The plan also came only months after Ayman al-Zawahiri, al Qaeda's No. 2, had requested that Zarqawi attempt an attack inside the United States.
"This appears to be the first hard evidence al Qaeda in Iraq was trying to attack us here at home," said ABC News consultant Richard Clarke, former chief counterterrorism adviser on the U.S. National Security Council.
Still, most Democrats and Republicans like Senators Warner and Hagel believe that losing in Iraq will help us defeat the Islamists who want to kill us. It is for this reason that the State of the Union Address that should be delivered tonight was instead written by Jules Crittenden (via Glenn Reynolds)
The State of the Union is a disaster. I did my best, but I made mistakes, and my best wasn’t good enough.
We went to war without building up our army, and now, I am trying to make up for that.
But that is not the disaster.
The disaster is that you, Congress and the American people, do not care to fight.
Faced with a fundamental challenge to our own security, to everything we believe in, to the world order to peace and security for which we and our parents fought so hard for so many years, you now want to pretend like none of these threats are real. You want to surrender to the evil I have been telling you about. An evil that, unchecked, can consume large parts of the world and threatens to usher in a dark age.
You didn’t like it when I talked about evil. Sounded too simple, too uncompromising, too moralistic. Too … biblical.
I don’t know what else you call people who fly passenger jets into office buildings; who rape women in front of their husbands and children, and execute their opponents in acid baths; who seek to spread tyrannical and archaic religious regimes that enslave women and stifle fundamental freedoms. Who want to dominate the world’s primary oil fields with nuclear weapons.
I call it evil. Works for me.
I’ve heard all the comparisons between Iraq and Vietnam. George Bush’s Vietnam. The myopia is astonishing, even for me, George Bush, who you all think just isn’t that smart. But I learned something in school: People who don’t learn from history are doomed to repeat it.
Didn’t you learn anything from Vietnam? Didn’t you see what happened when your predecessors in Congress, disgruntled and responding to public opinion polls just like you are, voted repeatedly to undermine an ally that was fighting for its survival and making headway against evil? There, I’ve said it again. Millions of people were murdered or imprisoned.
And then, those who wished us ill … the evil-doers … evil, evil evil … took advantage of our weakness.

..............................

JOB –
Can you return the passage of the State of the Union text starting at "I don’t know" and ending at "to repeat it.", word for word? The data that follows comes from a different source than this text.

DATA SECTION –

..............................

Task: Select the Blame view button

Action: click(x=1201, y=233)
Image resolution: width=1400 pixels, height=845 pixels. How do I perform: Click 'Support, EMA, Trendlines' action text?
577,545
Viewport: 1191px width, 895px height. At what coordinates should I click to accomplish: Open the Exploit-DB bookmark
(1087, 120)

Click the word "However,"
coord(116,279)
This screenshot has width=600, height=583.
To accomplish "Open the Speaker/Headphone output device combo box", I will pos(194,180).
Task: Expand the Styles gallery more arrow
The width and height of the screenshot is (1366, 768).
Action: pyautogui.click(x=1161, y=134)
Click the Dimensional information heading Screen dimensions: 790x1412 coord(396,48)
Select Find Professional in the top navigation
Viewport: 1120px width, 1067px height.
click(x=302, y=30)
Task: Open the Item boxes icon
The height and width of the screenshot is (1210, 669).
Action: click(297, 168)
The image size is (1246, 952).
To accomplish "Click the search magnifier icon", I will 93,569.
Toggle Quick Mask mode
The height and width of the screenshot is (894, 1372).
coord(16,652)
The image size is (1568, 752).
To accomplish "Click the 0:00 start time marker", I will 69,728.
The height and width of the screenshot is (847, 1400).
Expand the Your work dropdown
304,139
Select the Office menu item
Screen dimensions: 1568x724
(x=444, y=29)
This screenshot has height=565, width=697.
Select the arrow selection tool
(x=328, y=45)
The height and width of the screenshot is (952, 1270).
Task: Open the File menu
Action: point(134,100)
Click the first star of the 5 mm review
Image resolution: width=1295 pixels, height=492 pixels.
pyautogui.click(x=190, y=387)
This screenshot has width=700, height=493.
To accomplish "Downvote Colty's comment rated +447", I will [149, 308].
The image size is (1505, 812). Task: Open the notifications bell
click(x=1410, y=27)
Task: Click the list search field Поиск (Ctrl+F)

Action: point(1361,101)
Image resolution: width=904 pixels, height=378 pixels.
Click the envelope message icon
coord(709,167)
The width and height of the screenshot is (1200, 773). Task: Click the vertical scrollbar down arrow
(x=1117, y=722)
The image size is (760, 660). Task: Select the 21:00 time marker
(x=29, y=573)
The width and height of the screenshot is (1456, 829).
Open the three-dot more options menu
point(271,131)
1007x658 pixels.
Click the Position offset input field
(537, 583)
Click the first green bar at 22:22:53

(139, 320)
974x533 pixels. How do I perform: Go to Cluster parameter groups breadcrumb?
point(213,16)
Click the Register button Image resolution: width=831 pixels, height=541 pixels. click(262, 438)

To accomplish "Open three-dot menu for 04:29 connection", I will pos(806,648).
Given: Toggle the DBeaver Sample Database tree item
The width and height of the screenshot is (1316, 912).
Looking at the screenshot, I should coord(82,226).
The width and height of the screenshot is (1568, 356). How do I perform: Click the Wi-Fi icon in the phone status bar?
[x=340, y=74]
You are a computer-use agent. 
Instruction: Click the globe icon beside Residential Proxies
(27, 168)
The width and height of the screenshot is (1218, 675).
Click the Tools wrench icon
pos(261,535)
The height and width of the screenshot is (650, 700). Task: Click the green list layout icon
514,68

..............................

TASK ANSWER –
I don’t know what else you call people who fly passenger jets into office buildings; who rape women in front of their husbands and children, and execute their opponents in acid baths; who seek to spread tyrannical and archaic religious regimes that enslave women and stifle fundamental freedoms. Who want to dominate the world’s primary oil fields with nuclear weapons.
I call it evil. Works for me.
I’ve heard all the comparisons between Iraq and Vietnam. George Bush’s Vietnam. The myopia is astonishing, even for me, George Bush, who you all think just isn’t that smart. But I learned something in school: People who don’t learn from history are doomed to repeat it.